The tasks:
1. According to the shale oil transcript, what share of current tight oil production comes from the Bakken and Eagle Ford combined?
2. Summarize the shale oil transcript in two sentences.

Extract to read:
◆ ◆ ◆ ◆
Post From Dinar Speculator By Charlie: SHALE OIL OVER-HYPED Part 2
This post goes along with & compliments previous chats & posts by Charlie educating us on the different aspects of Oil and how it affects us from an energy standpoint as well as a financial one - Links to previous chat will be at the end of Part 2
The Shocking Data Proving Shale Oil Is Massively Over-hyped
David Hughes: Yeah. The actual peak before 2020 was for the two top plays, which are the Bakken and the Eagle Ford. The Bakken and Eagle Ford make up 62% of current tight oil production.
So those are really the two biggies. I also went through Permian Basin plays. But the Permian Basin is unlike the Bakken and Eagle Ford; the Permian Basin is really a very old place.
They have been around for 40 to 60 years. Other plays like the Niobrara and the Austin Chalk would fall into that category too. So these are really old plays that we have known about for a long time and they are redeveloping them with better technology. With fracking.
The Bakken and Eagle Ford are unique in that they kind of rose from nothing. They're true tight oil shale oil plays. I was able to do forecasts for those two for tight oil and for the Permian basically I just looked at all of the historical data. I didn’t actually make projections.
But if you look at the Bakken and Eagle Ford, the two most important tight oil plays in the US, I went through those and did the same scenario based on drilling rate and looked at the most likely scenario.
So for example, for the Bakken, not withstanding the current low oil prices, I assume that the drilling will continue at 2,000 wells per year and then gradually fall to 1,000 wells per year as they move into the outlying, low quality parts of the play.
And if you do that, Bakken production rises to about 1.2 barrels a day. In or around 2015, 2016 you get a peak followed by a long decline. Same thing for the Eagle Ford. The Eagle Ford is actually the number one tight oil play in the US right now. They are plowing 3,500 wells per year into Eagle Ford.
Yeah, its just incredible, it’s 10 wells per day. And I assumed that drilling was going to continue at that rate and gradually decline to about 2,000 wells per year as they move into the outlying parts of the play.
If you do that, it peaks considerably higher. I am just trying to think right off hand… I think my most likely scenario was around 1.4 to 1.5 million barrels a day and that will happen around 2016, 2017.
If they ramped up drilling in Eagle Ford they could go much higher. They can probably top out at 1.8 million barrels a day. Also the Eagle Ford produces a lot of associated gas.
So there is a lot of value in those wells. You look at the trajectory, peaking in 2016, 2017 and declining. When you add up the production in 2040 in the Bakken and the Eagle Ford compared to the EIA forecast for the Bakken and Eagle Ford, mine are less than a tenth of the production in 2040.
Chris Martenson: Less than a tenth.
David Hughes: Less than a tenth. The other interesting thing is the EIA seems to have underestimated short term production. So my projections are actually for higher production early on and a higher peak than the EIA. But you know, much worse scenario down the road. Much lower productivity by the time you get to 2040.
Chris Martenson: This is interesting. I assume you have read or heard of the University of Texas at Austin study on shale gas that concluded that US government estimates of the amount of natural gas that can be extracted by fracking are far too optimistic and that shale gas production will peak in 2020, I think they put it, and decline rapidly. As I understood it what they did is they didn’t look at county level resolution.
◆ ◆ ◆ ◆
Dataset:
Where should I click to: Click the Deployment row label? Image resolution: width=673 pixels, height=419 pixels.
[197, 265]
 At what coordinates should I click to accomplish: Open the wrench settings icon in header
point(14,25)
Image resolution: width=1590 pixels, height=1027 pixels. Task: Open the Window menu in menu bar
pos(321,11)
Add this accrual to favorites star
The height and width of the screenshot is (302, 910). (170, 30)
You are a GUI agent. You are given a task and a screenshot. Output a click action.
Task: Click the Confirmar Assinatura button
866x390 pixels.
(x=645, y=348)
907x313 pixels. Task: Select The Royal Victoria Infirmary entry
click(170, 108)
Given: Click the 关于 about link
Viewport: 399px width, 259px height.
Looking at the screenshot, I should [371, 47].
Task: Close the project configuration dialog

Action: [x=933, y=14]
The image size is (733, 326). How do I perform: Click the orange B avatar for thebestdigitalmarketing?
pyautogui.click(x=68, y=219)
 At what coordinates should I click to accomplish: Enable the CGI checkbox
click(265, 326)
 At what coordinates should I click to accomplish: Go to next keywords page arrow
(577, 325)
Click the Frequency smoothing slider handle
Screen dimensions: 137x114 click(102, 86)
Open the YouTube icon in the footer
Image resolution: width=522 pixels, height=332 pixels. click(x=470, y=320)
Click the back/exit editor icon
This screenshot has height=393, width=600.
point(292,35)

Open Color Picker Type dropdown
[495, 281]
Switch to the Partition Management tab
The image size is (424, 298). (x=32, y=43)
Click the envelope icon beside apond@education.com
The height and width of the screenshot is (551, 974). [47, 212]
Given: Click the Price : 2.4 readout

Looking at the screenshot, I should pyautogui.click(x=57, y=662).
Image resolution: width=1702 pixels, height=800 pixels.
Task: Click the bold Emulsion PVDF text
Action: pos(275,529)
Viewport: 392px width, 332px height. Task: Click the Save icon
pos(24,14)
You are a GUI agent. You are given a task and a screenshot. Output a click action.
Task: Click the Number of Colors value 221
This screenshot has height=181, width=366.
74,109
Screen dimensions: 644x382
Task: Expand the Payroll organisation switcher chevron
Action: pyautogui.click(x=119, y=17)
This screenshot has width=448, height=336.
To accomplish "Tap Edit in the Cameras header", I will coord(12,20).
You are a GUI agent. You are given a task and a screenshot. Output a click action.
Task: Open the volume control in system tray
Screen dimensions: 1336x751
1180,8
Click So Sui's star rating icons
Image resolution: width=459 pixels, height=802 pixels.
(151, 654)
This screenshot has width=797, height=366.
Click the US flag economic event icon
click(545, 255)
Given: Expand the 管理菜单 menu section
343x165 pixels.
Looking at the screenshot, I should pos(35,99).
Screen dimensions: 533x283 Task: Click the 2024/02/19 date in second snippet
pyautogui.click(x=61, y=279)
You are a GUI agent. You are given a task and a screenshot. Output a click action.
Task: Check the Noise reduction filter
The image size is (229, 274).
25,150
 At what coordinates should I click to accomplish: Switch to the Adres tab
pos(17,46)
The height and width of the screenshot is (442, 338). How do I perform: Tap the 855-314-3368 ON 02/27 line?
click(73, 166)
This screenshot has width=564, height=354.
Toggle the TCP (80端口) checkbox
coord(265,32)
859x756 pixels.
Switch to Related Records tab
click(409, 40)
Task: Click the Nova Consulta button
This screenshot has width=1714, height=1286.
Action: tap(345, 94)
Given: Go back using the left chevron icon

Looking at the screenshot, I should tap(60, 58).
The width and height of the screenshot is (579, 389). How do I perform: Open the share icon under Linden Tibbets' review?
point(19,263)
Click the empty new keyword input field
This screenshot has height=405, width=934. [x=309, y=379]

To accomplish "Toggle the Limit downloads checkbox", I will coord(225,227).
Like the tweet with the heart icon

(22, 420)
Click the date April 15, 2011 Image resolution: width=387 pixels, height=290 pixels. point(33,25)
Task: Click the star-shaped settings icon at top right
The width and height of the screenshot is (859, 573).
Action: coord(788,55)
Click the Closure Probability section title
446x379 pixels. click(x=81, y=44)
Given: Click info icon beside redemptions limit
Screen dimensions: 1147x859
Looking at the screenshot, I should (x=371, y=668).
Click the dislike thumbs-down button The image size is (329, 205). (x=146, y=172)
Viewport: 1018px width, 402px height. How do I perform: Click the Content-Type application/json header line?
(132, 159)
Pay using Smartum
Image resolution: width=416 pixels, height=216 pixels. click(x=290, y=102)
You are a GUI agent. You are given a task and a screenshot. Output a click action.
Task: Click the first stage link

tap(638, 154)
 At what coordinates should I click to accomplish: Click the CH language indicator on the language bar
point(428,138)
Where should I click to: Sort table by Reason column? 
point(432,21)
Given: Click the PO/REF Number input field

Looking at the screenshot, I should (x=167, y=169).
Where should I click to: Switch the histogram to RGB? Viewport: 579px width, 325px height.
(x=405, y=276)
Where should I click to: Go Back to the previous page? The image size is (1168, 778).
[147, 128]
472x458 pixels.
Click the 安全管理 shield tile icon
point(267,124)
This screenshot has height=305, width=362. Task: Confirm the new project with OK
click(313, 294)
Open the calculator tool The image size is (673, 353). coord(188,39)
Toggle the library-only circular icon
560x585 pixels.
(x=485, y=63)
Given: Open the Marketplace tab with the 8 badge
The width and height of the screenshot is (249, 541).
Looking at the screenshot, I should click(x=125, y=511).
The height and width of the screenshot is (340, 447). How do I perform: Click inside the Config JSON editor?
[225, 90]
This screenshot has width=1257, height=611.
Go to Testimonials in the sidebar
◆ ◆ ◆ ◆
Exercise results:
1. 62%

2. David Hughes projects that the Bakken and Eagle Ford, which make up 62% of current tight oil production, will peak around 2015 to 2017 and then decline over the long term. Hughes's 2040 production for the two plays is less than a tenth of the EIA forecast, though it shows higher early production and a higher peak than the EIA's.